10.9 N-BEATS and N-HiTS: State-of-the-Art DL Forecasting

Right, so you’ve slogged through the ARIMAs and the Prophet models, and you’re ready for the big leagues: pure, unadulterated deep learning for forecasting. Forget the kitchen sink approach of throwing in exogenous variables and hoping for the best. We’re going to let the model do the heavy lifting. Enter N-BEATS and its sleeker successor, N-HiTS. These aren’t your overhyped, inscrutable black boxes; they’re actually elegant, interpretable, and frighteningly effective. I’m talking about models that look at a time series and say, “I got this,” without needing you to hand-hold it through every holiday and calendar event.

The core genius of these models is their refusal to be boring. They don’t just learn a single massive function. Instead, they’re built as a stack of blocks (hence the name: Neural Basis Expansion Analysis for Time Series). Each block is a small, self-contained learning machine that specializes in a particular aspect of the signal. The first block might learn the overall trend, the next a yearly seasonality, the next a weekly pattern, and so on. It’s a divide-and-conquer strategy on steroids, and it works because it mirrors how we might intuitively decompose a problem ourselves.

The Architectural Guts: How a Block Thinks

Let’s crack open a single N-BEATS block. It has two key parts: the backcast and the forecast. You feed it a window of historical data (the “lookback” period). Inside, it uses fully connected layers to produce two sets of coefficients: one for a “trend” basis and one for a “seasonality” basis. These bases are pre-defined functions (like polynomials for trend, harmonics for seasonality) that the model can use as building blocks.

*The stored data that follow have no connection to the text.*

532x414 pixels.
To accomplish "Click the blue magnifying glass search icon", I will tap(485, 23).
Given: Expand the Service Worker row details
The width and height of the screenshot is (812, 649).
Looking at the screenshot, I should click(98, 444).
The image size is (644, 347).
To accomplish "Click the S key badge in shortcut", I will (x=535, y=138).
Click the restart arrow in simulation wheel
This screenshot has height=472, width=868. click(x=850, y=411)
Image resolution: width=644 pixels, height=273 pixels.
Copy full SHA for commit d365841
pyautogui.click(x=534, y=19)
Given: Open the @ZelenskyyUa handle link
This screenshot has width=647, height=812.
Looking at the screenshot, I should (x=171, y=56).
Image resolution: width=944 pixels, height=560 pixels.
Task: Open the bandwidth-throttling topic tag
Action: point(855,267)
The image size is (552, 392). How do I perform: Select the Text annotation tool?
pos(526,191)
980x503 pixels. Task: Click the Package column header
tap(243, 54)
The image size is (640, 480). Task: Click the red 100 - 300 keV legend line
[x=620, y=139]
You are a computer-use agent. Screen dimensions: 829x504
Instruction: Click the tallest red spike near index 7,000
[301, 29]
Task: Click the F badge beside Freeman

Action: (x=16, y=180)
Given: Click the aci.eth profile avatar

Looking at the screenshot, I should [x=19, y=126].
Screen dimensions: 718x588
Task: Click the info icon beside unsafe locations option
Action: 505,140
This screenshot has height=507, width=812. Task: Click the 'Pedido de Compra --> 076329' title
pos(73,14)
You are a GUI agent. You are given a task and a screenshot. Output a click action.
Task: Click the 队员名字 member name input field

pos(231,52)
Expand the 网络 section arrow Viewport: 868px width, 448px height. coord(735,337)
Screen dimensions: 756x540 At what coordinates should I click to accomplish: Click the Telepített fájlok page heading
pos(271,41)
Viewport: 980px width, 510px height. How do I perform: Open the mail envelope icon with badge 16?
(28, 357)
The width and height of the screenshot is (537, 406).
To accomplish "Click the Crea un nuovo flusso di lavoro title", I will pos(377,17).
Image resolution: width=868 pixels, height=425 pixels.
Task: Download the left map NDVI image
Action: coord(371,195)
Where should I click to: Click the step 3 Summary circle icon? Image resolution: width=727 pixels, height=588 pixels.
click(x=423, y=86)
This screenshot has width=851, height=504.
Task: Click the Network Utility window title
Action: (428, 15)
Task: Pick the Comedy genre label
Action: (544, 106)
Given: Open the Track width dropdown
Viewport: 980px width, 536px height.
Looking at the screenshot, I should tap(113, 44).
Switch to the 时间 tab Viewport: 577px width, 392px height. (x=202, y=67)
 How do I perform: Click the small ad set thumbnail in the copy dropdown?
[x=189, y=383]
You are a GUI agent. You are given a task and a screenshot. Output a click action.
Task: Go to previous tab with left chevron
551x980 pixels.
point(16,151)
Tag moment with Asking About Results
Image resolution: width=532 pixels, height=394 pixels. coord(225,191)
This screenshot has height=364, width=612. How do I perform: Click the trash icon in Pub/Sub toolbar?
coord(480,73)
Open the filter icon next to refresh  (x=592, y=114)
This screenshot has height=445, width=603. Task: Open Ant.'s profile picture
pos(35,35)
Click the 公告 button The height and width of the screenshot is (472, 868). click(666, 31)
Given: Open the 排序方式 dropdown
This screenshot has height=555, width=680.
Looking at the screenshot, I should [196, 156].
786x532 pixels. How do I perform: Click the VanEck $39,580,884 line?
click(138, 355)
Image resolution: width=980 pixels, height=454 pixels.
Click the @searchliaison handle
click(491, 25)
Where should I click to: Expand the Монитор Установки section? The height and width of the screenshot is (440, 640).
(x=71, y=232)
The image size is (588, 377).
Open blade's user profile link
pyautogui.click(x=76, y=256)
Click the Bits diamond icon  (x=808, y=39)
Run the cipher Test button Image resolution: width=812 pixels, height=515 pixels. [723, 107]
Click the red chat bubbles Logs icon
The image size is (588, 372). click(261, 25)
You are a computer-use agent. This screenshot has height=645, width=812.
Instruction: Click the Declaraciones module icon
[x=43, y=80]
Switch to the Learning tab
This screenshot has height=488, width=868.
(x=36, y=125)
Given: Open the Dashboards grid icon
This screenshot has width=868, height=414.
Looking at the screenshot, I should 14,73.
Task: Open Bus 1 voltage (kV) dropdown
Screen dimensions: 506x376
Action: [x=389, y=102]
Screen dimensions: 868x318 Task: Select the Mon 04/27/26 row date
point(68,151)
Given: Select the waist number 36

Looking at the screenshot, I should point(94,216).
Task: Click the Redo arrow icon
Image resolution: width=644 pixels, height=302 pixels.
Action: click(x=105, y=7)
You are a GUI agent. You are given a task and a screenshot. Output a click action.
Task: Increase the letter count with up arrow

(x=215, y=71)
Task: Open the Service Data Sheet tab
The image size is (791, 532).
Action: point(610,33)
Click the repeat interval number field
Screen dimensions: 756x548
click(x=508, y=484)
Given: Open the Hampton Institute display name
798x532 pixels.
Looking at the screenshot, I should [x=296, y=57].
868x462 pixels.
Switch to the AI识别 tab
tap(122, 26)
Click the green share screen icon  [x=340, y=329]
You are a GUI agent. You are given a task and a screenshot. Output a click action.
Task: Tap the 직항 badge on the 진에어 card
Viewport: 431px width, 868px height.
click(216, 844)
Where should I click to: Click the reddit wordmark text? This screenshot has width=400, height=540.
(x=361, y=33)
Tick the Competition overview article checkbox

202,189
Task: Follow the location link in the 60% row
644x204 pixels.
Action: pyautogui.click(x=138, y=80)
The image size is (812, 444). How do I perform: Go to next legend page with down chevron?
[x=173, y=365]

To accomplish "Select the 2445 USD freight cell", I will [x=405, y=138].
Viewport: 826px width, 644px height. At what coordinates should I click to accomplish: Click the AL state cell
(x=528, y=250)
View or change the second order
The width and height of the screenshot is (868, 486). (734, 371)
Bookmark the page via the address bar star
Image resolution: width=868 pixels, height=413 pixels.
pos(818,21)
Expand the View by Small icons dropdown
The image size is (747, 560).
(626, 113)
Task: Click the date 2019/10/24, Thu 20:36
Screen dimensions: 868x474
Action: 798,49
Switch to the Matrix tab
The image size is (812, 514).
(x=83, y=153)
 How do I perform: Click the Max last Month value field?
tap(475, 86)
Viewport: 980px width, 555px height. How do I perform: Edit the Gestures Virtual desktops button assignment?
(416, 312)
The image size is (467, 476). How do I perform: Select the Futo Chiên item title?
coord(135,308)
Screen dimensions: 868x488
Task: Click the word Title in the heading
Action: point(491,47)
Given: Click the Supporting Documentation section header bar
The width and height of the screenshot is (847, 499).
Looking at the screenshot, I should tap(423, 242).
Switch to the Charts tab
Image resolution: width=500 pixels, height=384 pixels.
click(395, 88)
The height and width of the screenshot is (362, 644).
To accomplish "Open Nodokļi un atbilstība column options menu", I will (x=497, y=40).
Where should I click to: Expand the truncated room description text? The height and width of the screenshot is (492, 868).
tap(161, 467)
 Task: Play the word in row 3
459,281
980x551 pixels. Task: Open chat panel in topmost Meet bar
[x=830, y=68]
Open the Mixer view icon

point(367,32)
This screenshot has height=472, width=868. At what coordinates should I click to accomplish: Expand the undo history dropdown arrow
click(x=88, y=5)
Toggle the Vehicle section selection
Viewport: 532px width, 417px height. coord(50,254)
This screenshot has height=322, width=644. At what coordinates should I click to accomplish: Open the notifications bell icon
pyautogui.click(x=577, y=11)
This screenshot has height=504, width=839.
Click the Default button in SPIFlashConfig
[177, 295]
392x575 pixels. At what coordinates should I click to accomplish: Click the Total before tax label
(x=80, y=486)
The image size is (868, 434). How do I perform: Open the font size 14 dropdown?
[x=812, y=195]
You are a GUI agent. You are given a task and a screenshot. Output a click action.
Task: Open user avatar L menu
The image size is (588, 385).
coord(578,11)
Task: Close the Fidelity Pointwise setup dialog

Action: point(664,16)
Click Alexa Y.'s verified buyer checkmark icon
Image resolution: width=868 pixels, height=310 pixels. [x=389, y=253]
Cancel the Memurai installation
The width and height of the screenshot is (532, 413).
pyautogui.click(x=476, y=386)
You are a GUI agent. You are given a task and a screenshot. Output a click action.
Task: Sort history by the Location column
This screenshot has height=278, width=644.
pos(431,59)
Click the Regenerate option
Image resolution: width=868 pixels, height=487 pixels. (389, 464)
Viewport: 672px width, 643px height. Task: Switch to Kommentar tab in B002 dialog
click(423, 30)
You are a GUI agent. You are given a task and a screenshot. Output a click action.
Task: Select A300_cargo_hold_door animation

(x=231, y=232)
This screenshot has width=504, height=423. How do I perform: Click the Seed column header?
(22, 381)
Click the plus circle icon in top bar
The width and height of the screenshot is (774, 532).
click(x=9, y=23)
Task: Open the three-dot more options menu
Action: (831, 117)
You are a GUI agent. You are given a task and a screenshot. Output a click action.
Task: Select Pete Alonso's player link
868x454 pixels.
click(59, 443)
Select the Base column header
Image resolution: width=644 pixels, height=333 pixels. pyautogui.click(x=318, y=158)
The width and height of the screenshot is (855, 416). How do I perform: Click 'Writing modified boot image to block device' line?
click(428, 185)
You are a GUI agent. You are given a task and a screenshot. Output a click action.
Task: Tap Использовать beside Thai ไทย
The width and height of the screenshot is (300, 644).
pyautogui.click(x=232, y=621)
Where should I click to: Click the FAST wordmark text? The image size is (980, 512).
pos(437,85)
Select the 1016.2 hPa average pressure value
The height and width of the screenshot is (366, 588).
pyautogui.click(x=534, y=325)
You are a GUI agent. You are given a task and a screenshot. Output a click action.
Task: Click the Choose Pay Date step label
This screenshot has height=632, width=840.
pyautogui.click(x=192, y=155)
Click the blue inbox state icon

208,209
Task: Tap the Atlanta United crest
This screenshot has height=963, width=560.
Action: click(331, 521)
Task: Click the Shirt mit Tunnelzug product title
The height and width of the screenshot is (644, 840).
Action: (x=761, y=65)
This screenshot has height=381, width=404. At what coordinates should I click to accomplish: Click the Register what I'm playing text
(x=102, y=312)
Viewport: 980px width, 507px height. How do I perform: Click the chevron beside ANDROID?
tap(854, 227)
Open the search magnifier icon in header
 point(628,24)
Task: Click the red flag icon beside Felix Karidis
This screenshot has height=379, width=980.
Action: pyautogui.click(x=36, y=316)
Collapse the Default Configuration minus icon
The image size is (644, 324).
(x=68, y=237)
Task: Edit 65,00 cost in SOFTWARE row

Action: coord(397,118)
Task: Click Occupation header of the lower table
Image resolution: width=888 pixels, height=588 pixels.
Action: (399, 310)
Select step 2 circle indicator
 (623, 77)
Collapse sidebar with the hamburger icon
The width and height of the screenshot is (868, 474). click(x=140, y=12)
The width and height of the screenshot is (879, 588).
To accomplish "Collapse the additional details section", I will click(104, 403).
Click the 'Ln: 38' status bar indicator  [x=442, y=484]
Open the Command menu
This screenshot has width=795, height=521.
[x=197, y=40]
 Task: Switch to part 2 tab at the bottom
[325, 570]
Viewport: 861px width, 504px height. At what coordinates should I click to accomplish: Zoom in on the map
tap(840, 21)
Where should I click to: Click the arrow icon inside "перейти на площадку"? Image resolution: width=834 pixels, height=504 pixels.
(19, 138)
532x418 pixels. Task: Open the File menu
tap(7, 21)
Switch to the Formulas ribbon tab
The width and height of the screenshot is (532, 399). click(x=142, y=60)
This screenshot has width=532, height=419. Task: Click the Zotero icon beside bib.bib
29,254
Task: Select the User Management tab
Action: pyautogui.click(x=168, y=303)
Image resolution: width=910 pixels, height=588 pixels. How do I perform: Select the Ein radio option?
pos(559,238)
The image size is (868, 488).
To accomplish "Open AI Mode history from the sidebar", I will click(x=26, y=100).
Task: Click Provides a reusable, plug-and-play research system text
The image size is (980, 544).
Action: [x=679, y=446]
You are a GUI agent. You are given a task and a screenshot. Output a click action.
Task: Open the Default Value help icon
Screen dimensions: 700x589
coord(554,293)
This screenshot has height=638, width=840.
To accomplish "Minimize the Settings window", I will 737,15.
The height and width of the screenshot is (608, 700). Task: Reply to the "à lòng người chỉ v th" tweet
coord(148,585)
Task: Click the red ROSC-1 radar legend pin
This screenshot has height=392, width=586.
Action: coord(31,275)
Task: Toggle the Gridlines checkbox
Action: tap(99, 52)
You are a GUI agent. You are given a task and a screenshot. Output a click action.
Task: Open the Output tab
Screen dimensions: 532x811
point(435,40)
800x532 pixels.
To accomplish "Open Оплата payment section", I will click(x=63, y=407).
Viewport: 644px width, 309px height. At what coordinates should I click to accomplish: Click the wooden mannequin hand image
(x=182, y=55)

The magic is in the double output. The block doesn’t just spit out a future forecast. It first produces a backcast: its best guess for reconstructing the input window. The error between this reconstruction and the actual input is what the block uses to learn. Then, it produces the forecast for the future horizon. The real elegance is that the next block in the stack doesn’t get the raw input. It gets the residual—what the previous block failed to explain. So each subsequent block is forced to learn a different component, refining the forecast step-by-step. It’s like a team of experts, each one fixing the mistakes of the last.

import torch
import torch.nn as nn

class NBeatsBlock(nn.Module):
    """A single N-BEATS block. This is the fundamental building unit."""
    def __init__(self, input_size, theta_size, basis_function):
        super().__init__()
        self.input_size = input_size
        self.theta_size = theta_size
        self.basis_function = basis_function  # e.g., trend or seasonality basis

        # The "brain" of the block: a small stack of FC layers
        self.layers = nn.Sequential(
            nn.Linear(input_size, 512),
            nn.ReLU(),
            nn.Linear(512, 512),
            nn.ReLU(),
            nn.Linear(512, theta_size),
        )

    def forward(self, x):
        # x shape: (batch_size, input_size)
        theta = self.layers(x)  # Learn the coefficients for the basis functions
        backcast_basis, forecast_basis = self.basis_function(theta)
        backcast = torch.einsum('bp,bpt->bt', theta, backcast_basis)
        forecast = torch.einsum('bp,bpt->bt', theta, forecast_basis)
        return backcast, forecast

# Example usage (conceptual):
# block = NBeatsBlock(input_size=lookback, theta_size=100, basis_function=my_trend_basis)
# residual = input_data
# for block in stack:
#     backcast, forecast = block(residual)
#     residual = residual - backcast  # Pass the residual to the next block
#     total_forecast += forecast

Where N-BEATS Gets Annoying and N-HiTS Saves the Day

Now, the elephant in the room: N-BEATS is a computational hog. Its interpretability comes at a cost. All those fully connected layers and matrix multiplications for each block add up, especially for long lookback windows. The authors, to their credit, knew this. So they built N-HiTS (Neural Hierarchical Interpolation for Time Series Forecasting), which is essentially N-BEATS after a serious round of optimization.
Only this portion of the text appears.